6.1 Solving Quadratic Equations

Learning Outcomes

Solve quadratic equations using the square root principle for equations with integer, rational, irrational, or complex number solutions.
Solve quadratic equations by the method of completing the square for equations with integer, rational, irrational, or complex number solutions.

Quadratic equations can be solved using many methods. You should already be familiar with factoring to solve some quadratic equations. However, not all quadratic equations can be factored. In this section, you will learn two other ways to solve quadratic equations.

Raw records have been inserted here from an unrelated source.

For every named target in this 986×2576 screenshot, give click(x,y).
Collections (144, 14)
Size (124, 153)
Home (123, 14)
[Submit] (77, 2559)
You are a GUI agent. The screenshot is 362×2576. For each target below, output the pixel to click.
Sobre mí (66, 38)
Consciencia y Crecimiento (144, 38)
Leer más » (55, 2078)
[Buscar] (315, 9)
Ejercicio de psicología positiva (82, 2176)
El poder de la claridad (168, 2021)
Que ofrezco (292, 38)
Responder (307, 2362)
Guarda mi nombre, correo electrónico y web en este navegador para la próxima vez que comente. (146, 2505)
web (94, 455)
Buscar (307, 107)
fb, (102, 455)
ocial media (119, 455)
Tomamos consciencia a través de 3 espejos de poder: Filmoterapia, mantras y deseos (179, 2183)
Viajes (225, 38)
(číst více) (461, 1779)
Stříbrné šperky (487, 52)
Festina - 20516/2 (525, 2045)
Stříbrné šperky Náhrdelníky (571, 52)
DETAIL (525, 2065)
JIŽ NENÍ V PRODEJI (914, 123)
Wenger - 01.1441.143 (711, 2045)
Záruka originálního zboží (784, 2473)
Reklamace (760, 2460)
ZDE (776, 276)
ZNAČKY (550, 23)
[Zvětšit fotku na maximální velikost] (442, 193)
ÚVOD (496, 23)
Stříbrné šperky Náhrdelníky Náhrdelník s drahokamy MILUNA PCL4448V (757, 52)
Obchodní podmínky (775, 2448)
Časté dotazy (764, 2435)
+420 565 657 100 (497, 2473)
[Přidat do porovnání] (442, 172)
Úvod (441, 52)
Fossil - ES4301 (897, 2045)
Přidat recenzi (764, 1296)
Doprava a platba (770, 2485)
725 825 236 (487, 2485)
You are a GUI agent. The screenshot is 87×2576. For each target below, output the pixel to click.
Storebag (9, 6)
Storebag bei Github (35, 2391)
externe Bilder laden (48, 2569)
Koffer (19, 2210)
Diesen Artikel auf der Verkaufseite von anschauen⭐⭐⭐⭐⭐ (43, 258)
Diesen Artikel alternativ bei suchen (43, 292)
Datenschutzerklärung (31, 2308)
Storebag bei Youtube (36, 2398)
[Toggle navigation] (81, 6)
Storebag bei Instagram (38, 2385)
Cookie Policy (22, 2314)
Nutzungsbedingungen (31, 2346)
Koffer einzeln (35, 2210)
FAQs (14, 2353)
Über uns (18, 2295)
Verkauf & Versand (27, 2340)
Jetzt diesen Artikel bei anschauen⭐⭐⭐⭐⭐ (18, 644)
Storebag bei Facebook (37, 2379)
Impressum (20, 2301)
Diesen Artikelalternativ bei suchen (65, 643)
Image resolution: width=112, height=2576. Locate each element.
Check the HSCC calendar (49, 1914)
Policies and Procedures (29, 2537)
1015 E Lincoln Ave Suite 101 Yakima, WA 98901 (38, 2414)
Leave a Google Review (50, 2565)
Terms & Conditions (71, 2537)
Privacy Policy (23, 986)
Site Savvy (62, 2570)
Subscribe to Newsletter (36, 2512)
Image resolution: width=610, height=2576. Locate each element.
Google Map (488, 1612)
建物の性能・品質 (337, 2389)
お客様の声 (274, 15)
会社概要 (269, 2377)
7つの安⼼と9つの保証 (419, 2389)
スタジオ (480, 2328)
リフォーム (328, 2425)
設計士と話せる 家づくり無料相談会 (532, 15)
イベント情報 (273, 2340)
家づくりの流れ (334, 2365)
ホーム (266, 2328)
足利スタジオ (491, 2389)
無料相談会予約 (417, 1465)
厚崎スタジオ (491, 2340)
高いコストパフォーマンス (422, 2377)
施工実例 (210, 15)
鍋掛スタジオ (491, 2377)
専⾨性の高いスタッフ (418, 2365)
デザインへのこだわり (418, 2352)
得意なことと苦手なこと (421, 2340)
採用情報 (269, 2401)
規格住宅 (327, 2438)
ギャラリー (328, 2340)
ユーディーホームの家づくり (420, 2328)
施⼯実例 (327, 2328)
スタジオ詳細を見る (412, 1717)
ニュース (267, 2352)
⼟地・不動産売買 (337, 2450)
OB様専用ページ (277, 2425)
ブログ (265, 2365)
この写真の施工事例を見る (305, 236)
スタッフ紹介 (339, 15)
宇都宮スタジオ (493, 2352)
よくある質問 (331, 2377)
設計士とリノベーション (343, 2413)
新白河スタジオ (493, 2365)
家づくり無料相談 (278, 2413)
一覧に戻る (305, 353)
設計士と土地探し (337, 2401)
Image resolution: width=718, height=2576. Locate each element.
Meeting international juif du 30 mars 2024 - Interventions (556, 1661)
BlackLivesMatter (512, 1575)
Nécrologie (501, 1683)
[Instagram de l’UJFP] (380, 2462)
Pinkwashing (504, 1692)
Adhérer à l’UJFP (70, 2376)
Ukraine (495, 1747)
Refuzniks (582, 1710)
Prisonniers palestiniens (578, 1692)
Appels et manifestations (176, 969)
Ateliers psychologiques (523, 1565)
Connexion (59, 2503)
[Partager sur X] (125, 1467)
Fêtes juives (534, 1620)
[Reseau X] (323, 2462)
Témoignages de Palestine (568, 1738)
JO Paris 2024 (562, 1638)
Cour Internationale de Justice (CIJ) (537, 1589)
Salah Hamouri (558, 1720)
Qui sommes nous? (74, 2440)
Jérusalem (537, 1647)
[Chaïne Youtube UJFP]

Solve a Quadratic Equation by the Square Root Property

In this lesson we will solve quadratic equations where the variable is raised to the second power, $x^2$ . Examples of the types of quadratic equations that will be solved include:

$x^{2}=25$
$(x-3)^{2}=64$
$3(x+1)^{2}=48$

Whenever there is a way to do something in math, there is always a way to undo it. Every operation in mathematics has an inverse operation. The inverse operation of subtraction is addition. The inverse operation of multiplication is division. The inverse operation of taking the square root is squaring (raising to the power of 2). When we take the square root, we must remember to take both the positive AND the negative square roots.

One way to solve the quadratic equation $x^{2}=9$ is to subtract $9$ from both sides to get right side of the equation equal to 0.

$x^{2}-9=0$

Notice that the expression on the left can be factored; it is a difference of squares. Now you can solve this quadratic equation is by factoring the left side of the equation and then using the zero-product property.

$\left(x+3\right)\left(x–3\right)=0$ .

Using the zero-product property, $x+3=0$ or $x –3=0$ , so $x=−3$ or $3$ .

Another property that would let you solve this equation more easily is called the square root property.

The Square Root Property

If $x^{2}=p$ ,

then $x=\sqrt{p}$ or $x=-\sqrt{p}$ .

The property above says that you can take the square root of both sides of an equation, but you have to think about two cases: the positive square root of $p$ and the negative square root of $p$ .

When using the Square Root Property to solve an equation such as the one above ( $x^2=p$ ), the solutions can be abbreviated as $x=\pm \sqrt{p}$ . This is read as “x equals plus or minus the square root of p.” These still represent the same solutions of $x=\sqrt{p}$ or $x=-\sqrt{p}$ .

Example

Solve using the Square Root Property. $x^{2}=9$

Show Solution

Since one side of the equation already has $x^{2}$ isolated, you can take the square root of both sides to solve for $x$ .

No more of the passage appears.